[Lines for locating words and elements]
___

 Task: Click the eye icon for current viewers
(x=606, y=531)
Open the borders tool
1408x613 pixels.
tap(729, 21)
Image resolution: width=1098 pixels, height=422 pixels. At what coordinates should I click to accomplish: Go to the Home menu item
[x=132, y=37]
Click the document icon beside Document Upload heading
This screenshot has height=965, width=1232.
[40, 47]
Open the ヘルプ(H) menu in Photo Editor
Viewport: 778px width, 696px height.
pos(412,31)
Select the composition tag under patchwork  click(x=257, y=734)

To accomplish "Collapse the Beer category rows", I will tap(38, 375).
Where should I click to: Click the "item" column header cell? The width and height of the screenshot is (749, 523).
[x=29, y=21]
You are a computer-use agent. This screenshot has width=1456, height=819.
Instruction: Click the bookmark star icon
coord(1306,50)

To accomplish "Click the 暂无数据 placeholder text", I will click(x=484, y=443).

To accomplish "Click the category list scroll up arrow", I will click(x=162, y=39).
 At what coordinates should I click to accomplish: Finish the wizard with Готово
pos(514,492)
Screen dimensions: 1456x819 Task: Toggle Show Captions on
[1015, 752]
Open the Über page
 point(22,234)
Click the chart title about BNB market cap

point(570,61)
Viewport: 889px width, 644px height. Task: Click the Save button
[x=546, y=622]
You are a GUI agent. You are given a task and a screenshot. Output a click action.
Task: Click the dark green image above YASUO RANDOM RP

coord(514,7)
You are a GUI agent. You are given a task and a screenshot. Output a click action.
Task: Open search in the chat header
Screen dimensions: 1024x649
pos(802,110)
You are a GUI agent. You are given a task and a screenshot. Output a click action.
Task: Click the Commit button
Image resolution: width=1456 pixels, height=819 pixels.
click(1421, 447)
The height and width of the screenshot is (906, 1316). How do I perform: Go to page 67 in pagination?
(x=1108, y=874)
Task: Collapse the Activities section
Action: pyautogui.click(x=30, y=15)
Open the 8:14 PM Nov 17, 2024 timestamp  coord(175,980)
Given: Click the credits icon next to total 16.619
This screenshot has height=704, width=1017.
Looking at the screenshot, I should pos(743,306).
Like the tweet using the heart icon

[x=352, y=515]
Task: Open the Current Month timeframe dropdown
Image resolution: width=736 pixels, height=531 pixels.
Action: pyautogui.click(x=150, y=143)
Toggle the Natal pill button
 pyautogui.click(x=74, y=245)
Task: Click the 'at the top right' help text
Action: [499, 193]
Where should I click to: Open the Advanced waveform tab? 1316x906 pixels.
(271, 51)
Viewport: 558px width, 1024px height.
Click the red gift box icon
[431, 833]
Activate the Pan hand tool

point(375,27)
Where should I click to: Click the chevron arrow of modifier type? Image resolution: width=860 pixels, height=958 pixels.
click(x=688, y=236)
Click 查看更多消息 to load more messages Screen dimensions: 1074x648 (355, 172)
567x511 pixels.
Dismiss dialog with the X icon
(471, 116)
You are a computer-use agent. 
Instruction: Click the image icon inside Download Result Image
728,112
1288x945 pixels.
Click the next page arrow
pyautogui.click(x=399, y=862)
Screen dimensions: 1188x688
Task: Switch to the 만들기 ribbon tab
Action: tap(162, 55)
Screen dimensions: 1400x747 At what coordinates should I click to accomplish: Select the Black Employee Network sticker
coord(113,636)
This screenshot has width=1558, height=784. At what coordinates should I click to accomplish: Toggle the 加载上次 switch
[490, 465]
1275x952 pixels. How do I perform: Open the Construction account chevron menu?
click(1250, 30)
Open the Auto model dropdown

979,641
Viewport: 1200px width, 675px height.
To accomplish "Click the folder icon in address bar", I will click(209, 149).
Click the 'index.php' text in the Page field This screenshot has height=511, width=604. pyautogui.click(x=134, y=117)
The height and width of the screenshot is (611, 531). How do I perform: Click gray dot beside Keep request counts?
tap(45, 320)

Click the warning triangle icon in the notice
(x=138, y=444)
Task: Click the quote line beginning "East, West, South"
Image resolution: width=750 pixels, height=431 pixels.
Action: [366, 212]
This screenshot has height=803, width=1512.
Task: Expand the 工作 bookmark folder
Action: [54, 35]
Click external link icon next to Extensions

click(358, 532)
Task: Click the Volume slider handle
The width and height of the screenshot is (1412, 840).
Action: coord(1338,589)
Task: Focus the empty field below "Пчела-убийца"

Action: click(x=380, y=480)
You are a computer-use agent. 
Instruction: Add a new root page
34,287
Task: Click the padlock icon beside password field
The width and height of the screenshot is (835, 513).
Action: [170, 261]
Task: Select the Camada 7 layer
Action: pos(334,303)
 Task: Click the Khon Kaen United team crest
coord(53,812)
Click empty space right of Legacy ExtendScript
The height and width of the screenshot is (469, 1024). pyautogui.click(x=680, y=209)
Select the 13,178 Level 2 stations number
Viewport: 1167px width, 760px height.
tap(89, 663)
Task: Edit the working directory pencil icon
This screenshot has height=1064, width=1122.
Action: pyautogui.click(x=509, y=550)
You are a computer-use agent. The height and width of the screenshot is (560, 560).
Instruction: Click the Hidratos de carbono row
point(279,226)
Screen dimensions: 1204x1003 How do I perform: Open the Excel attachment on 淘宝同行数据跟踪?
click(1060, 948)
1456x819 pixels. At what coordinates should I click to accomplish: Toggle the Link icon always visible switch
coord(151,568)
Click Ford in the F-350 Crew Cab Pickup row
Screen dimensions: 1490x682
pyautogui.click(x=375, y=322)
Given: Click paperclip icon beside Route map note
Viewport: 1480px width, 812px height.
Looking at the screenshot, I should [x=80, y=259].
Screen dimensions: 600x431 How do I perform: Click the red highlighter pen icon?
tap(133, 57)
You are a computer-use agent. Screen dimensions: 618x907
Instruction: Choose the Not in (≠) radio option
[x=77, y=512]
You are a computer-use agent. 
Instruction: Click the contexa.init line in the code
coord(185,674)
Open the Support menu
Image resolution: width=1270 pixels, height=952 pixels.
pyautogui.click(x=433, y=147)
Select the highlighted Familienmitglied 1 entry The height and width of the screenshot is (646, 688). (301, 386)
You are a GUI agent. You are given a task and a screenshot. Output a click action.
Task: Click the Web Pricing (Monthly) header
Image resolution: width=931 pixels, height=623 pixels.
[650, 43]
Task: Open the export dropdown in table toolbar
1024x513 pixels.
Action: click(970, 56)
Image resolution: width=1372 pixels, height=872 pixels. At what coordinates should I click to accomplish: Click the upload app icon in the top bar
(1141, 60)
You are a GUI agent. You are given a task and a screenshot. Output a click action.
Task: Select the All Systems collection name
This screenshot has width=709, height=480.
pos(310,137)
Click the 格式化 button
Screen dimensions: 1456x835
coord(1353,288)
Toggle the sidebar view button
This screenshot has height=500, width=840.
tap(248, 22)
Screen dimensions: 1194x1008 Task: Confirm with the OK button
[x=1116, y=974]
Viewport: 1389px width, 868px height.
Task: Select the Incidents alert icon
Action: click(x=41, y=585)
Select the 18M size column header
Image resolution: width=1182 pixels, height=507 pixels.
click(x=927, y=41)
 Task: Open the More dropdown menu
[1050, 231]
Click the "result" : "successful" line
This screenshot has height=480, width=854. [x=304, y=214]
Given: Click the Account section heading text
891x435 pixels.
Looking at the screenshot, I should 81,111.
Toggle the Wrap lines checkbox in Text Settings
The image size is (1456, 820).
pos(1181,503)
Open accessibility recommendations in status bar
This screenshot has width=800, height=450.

___

• What this task involves: Update the lines above by changing "bookmark star icon" to "favorites star icon" and keeping everything else the same.

• Final result:
 Task: Click the eye icon for current viewers
(x=606, y=531)
Open the borders tool
1408x613 pixels.
tap(729, 21)
Image resolution: width=1098 pixels, height=422 pixels. At what coordinates should I click to accomplish: Go to the Home menu item
[x=132, y=37]
Click the document icon beside Document Upload heading
This screenshot has height=965, width=1232.
[40, 47]
Open the ヘルプ(H) menu in Photo Editor
Viewport: 778px width, 696px height.
pos(412,31)
Select the composition tag under patchwork  click(x=257, y=734)

To accomplish "Collapse the Beer category rows", I will tap(38, 375).
Where should I click to: Click the "item" column header cell? The width and height of the screenshot is (749, 523).
[x=29, y=21]
You are a computer-use agent. This screenshot has width=1456, height=819.
Instruction: Click the favorites star icon
coord(1306,50)

To accomplish "Click the 暂无数据 placeholder text", I will click(x=484, y=443).

To accomplish "Click the category list scroll up arrow", I will click(x=162, y=39).
 At what coordinates should I click to accomplish: Finish the wizard with Готово
pos(514,492)
Screen dimensions: 1456x819 Task: Toggle Show Captions on
[1015, 752]
Open the Über page
 point(22,234)
Click the chart title about BNB market cap

point(570,61)
Viewport: 889px width, 644px height. Task: Click the Save button
[x=546, y=622]
You are a GUI agent. You are given a task and a screenshot. Output a click action.
Task: Click the dark green image above YASUO RANDOM RP

coord(514,7)
You are a GUI agent. You are given a task and a screenshot. Output a click action.
Task: Open search in the chat header
Screen dimensions: 1024x649
pos(802,110)
You are a GUI agent. You are given a task and a screenshot. Output a click action.
Task: Click the Commit button
Image resolution: width=1456 pixels, height=819 pixels.
click(1421, 447)
The height and width of the screenshot is (906, 1316). How do I perform: Go to page 67 in pagination?
(x=1108, y=874)
Task: Collapse the Activities section
Action: pyautogui.click(x=30, y=15)
Open the 8:14 PM Nov 17, 2024 timestamp  coord(175,980)
Given: Click the credits icon next to total 16.619
This screenshot has height=704, width=1017.
Looking at the screenshot, I should pos(743,306).
Like the tweet using the heart icon

[x=352, y=515]
Task: Open the Current Month timeframe dropdown
Image resolution: width=736 pixels, height=531 pixels.
Action: pyautogui.click(x=150, y=143)
Toggle the Natal pill button
 pyautogui.click(x=74, y=245)
Task: Click the 'at the top right' help text
Action: [499, 193]
Where should I click to: Open the Advanced waveform tab? 1316x906 pixels.
(271, 51)
Viewport: 558px width, 1024px height.
Click the red gift box icon
[431, 833]
Activate the Pan hand tool

point(375,27)
Where should I click to: Click the chevron arrow of modifier type? Image resolution: width=860 pixels, height=958 pixels.
click(x=688, y=236)
Click 查看更多消息 to load more messages Screen dimensions: 1074x648 (355, 172)
567x511 pixels.
Dismiss dialog with the X icon
(471, 116)
You are a computer-use agent. 
Instruction: Click the image icon inside Download Result Image
728,112
1288x945 pixels.
Click the next page arrow
pyautogui.click(x=399, y=862)
Screen dimensions: 1188x688
Task: Switch to the 만들기 ribbon tab
Action: tap(162, 55)
Screen dimensions: 1400x747 At what coordinates should I click to accomplish: Select the Black Employee Network sticker
coord(113,636)
This screenshot has width=1558, height=784. At what coordinates should I click to accomplish: Toggle the 加载上次 switch
[490, 465]
1275x952 pixels. How do I perform: Open the Construction account chevron menu?
click(1250, 30)
Open the Auto model dropdown

979,641
Viewport: 1200px width, 675px height.
To accomplish "Click the folder icon in address bar", I will click(209, 149).
Click the 'index.php' text in the Page field This screenshot has height=511, width=604. pyautogui.click(x=134, y=117)
The height and width of the screenshot is (611, 531). How do I perform: Click gray dot beside Keep request counts?
tap(45, 320)

Click the warning triangle icon in the notice
(x=138, y=444)
Task: Click the quote line beginning "East, West, South"
Image resolution: width=750 pixels, height=431 pixels.
Action: [366, 212]
This screenshot has height=803, width=1512.
Task: Expand the 工作 bookmark folder
Action: [54, 35]
Click external link icon next to Extensions

click(358, 532)
Task: Click the Volume slider handle
The width and height of the screenshot is (1412, 840).
Action: coord(1338,589)
Task: Focus the empty field below "Пчела-убийца"

Action: click(x=380, y=480)
You are a computer-use agent. 
Instruction: Add a new root page
34,287
Task: Click the padlock icon beside password field
The width and height of the screenshot is (835, 513).
Action: [170, 261]
Task: Select the Camada 7 layer
Action: pos(334,303)
 Task: Click the Khon Kaen United team crest
coord(53,812)
Click empty space right of Legacy ExtendScript
The height and width of the screenshot is (469, 1024). pyautogui.click(x=680, y=209)
Select the 13,178 Level 2 stations number
Viewport: 1167px width, 760px height.
tap(89, 663)
Task: Edit the working directory pencil icon
This screenshot has height=1064, width=1122.
Action: pyautogui.click(x=509, y=550)
You are a computer-use agent. The height and width of the screenshot is (560, 560).
Instruction: Click the Hidratos de carbono row
point(279,226)
Screen dimensions: 1204x1003 How do I perform: Open the Excel attachment on 淘宝同行数据跟踪?
click(1060, 948)
1456x819 pixels. At what coordinates should I click to accomplish: Toggle the Link icon always visible switch
coord(151,568)
Click Ford in the F-350 Crew Cab Pickup row
Screen dimensions: 1490x682
pyautogui.click(x=375, y=322)
Given: Click paperclip icon beside Route map note
Viewport: 1480px width, 812px height.
Looking at the screenshot, I should [x=80, y=259].
Screen dimensions: 600x431 How do I perform: Click the red highlighter pen icon?
tap(133, 57)
You are a computer-use agent. Screen dimensions: 618x907
Instruction: Choose the Not in (≠) radio option
[x=77, y=512]
You are a computer-use agent. 
Instruction: Click the contexa.init line in the code
coord(185,674)
Open the Support menu
Image resolution: width=1270 pixels, height=952 pixels.
pyautogui.click(x=433, y=147)
Select the highlighted Familienmitglied 1 entry The height and width of the screenshot is (646, 688). (301, 386)
You are a GUI agent. You are given a task and a screenshot. Output a click action.
Task: Click the Web Pricing (Monthly) header
Image resolution: width=931 pixels, height=623 pixels.
[650, 43]
Task: Open the export dropdown in table toolbar
1024x513 pixels.
Action: click(970, 56)
Image resolution: width=1372 pixels, height=872 pixels. At what coordinates should I click to accomplish: Click the upload app icon in the top bar
(1141, 60)
You are a GUI agent. You are given a task and a screenshot. Output a click action.
Task: Select the All Systems collection name
This screenshot has width=709, height=480.
pos(310,137)
Click the 格式化 button
Screen dimensions: 1456x835
coord(1353,288)
Toggle the sidebar view button
This screenshot has height=500, width=840.
tap(248, 22)
Screen dimensions: 1194x1008 Task: Confirm with the OK button
[x=1116, y=974]
Viewport: 1389px width, 868px height.
Task: Select the Incidents alert icon
Action: click(x=41, y=585)
Select the 18M size column header
Image resolution: width=1182 pixels, height=507 pixels.
click(x=927, y=41)
 Task: Open the More dropdown menu
[1050, 231]
Click the "result" : "successful" line
This screenshot has height=480, width=854. [x=304, y=214]
Given: Click the Account section heading text
891x435 pixels.
Looking at the screenshot, I should 81,111.
Toggle the Wrap lines checkbox in Text Settings
The image size is (1456, 820).
pos(1181,503)
Open accessibility recommendations in status bar
This screenshot has width=800, height=450.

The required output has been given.